= Antimagic square =

Mathematical object

An antimagic square of order n is an arrangement of the numbers 1 to n^{2} in a square, such that the sums of the n rows, the n columns and the two diagonals form a sequence of 2n + 2 consecutive integers. The smallest antimagic squares have order 4. Antimagic squares contrast with magic squares, where each row, column, and diagonal sum must have the same value.

== Examples ==

=== Order 4 antimagic squares ===
| ↙ 34 | 2 | 15 | 5 | 13 | → 35 |
| 16 | 3 | 7 | 12 | → 38 |
| 9 | 8 | 14 | 1 | → 32 |
| 6 | 4 | 11 | 10 | → 31 |
| ↓ 33 | ↓ 30 | ↓ 37 | ↓ 36 | ↘ 29 |
| ↙ 32 | 1 | 13 | 3 | 12 | → 29 |
| 15 | 9 | 4 | 10 | → 38 |
| 7 | 2 | 16 | 8 | → 33 |
| 14 | 6 | 11 | 5 | → 36 |
| ↓ 37 | ↓ 30 | ↓ 34 | ↓ 35 | ↘ 31 |
In both of these antimagic squares of order 4, the rows, columns and diagonals sum to ten different numbers in the range 29–38.
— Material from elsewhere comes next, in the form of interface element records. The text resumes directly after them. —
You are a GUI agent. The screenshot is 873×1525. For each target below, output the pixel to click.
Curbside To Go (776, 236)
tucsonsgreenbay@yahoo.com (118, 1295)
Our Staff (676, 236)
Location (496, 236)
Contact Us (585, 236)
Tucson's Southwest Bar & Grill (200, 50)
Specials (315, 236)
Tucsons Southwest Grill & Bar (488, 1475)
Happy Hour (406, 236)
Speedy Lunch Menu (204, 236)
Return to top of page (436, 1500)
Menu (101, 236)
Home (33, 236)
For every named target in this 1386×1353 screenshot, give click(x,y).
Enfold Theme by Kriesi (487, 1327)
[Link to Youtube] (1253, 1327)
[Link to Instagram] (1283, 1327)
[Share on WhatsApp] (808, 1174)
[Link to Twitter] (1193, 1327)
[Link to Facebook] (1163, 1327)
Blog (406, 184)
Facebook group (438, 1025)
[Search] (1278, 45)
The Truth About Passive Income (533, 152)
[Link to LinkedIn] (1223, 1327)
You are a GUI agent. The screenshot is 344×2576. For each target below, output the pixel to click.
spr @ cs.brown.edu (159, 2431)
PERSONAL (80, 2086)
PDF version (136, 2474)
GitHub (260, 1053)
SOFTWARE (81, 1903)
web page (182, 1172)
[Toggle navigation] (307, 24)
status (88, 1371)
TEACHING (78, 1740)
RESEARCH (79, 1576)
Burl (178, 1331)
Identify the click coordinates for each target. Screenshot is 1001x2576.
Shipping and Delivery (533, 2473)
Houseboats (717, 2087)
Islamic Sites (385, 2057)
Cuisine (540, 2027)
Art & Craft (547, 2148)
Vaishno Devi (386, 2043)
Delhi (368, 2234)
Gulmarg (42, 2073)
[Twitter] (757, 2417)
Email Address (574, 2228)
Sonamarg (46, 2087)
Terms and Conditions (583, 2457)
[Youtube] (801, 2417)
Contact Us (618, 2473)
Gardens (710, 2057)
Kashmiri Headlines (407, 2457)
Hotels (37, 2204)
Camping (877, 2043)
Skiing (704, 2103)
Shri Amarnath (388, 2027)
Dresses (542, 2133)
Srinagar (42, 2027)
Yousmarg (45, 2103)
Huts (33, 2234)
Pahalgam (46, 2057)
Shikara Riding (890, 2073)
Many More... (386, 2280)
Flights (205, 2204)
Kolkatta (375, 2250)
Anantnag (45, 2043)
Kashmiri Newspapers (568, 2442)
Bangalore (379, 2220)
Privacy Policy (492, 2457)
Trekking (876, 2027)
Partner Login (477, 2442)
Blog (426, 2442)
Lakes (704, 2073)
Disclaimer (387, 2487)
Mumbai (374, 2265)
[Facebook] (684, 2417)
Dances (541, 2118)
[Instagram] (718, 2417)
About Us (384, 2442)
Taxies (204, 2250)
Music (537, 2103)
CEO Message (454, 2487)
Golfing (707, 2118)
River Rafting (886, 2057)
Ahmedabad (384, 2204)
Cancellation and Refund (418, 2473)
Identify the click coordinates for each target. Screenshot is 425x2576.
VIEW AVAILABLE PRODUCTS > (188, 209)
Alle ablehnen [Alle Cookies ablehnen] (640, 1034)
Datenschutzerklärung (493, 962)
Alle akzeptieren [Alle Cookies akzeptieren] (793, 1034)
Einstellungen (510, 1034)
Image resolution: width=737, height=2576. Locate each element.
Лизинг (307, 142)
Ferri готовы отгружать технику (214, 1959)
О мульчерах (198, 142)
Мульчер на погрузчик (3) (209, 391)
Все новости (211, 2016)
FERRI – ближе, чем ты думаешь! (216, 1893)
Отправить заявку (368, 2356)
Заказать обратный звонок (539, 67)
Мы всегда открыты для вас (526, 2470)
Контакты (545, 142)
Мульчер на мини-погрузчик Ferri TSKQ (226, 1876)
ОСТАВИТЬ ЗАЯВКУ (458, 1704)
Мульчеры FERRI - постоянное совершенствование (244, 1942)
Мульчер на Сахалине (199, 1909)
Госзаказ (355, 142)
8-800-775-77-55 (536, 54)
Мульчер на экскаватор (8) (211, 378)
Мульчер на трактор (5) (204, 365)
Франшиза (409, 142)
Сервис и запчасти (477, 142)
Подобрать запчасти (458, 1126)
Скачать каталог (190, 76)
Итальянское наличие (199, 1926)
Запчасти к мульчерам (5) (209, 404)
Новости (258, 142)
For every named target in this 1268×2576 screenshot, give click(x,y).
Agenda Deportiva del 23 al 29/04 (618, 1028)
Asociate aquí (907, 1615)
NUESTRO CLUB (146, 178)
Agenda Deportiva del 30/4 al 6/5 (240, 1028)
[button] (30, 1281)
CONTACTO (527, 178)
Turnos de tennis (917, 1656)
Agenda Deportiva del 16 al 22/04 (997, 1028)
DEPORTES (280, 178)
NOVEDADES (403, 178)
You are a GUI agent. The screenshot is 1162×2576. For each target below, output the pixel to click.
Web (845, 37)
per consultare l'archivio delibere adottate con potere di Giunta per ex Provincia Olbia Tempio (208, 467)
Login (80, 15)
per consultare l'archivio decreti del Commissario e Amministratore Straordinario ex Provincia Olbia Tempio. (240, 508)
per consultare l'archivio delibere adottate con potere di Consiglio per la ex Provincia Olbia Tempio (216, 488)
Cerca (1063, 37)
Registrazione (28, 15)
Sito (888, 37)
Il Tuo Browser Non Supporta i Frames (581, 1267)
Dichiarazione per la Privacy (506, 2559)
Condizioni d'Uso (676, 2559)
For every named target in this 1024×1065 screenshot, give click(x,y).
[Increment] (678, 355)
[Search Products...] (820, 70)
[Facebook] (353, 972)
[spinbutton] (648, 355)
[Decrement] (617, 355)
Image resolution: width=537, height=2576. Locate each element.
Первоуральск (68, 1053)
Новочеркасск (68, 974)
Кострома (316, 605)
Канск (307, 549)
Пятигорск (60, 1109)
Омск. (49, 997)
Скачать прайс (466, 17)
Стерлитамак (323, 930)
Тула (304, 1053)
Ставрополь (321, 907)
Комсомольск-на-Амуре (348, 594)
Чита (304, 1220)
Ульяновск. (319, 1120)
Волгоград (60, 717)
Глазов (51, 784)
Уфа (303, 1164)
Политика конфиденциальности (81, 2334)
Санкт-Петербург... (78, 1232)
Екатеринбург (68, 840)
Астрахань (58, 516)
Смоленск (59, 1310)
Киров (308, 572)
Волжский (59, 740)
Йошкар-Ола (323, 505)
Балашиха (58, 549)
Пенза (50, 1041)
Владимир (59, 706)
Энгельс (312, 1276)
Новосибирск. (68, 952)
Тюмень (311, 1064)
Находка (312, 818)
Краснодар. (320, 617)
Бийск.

=== Order 5 antimagic squares ===

| 5 | 8 | 20 | 9 | 22 |
| 19 | 23 | 13 | 10 | 2 |
| 21 | 6 | 3 | 15 | 25 |
| 11 | 18 | 7 | 24 | 1 |
| 12 | 14 | 17 | 4 | 16 |

| 21 | 18 | 6 | 17 | 4 |
| 7 | 3 | 13 | 16 | 24 |
| 5 | 20 | 23 | 11 | 1 |
| 15 | 8 | 19 | 2 | 25 |
| 14 | 12 | 9 | 22 | 10 |

In the antimagic square of order 5 on the left, the rows, columns and diagonals sum up to numbers between 60 and 71. In the antimagic square on the right, the rows, columns and diagonals add up to numbers in the range 59–70.

== Generalizations ==
A sparse antimagic square (SAM) is a square matrix of size n by n of nonnegative integers whose nonzero entries are the consecutive integers $1,\ldots,m$ for some $m\leq n^2$, and whose row-sums and column-sums constitute a set of consecutive integers. If the diagonals are included in the set of consecutive integers, the array is known as a sparse totally anti-magic square (STAM). Note that a STAM is not necessarily a SAM, and vice versa.

A filling of the n × n square with the numbers 1 to n^{2} in a square, such that the rows, columns, and diagonals all sum to different values has been called a heterosquare. (Thus, they are the relaxation in which no particular values are required for the row, column, and diagonal sums.) There are no heterosquares of order 2, but heterosquares exist for any order n ≥ 3: if n is odd, filling the square in a spiral pattern will produce a heterosquare, and if n is even, a heterosquare results from writing the numbers 1 to n^{2} in order, then exchanging 1 and 2. It is suspected that there are exactly 3120 essentially different heterosquares of order 3.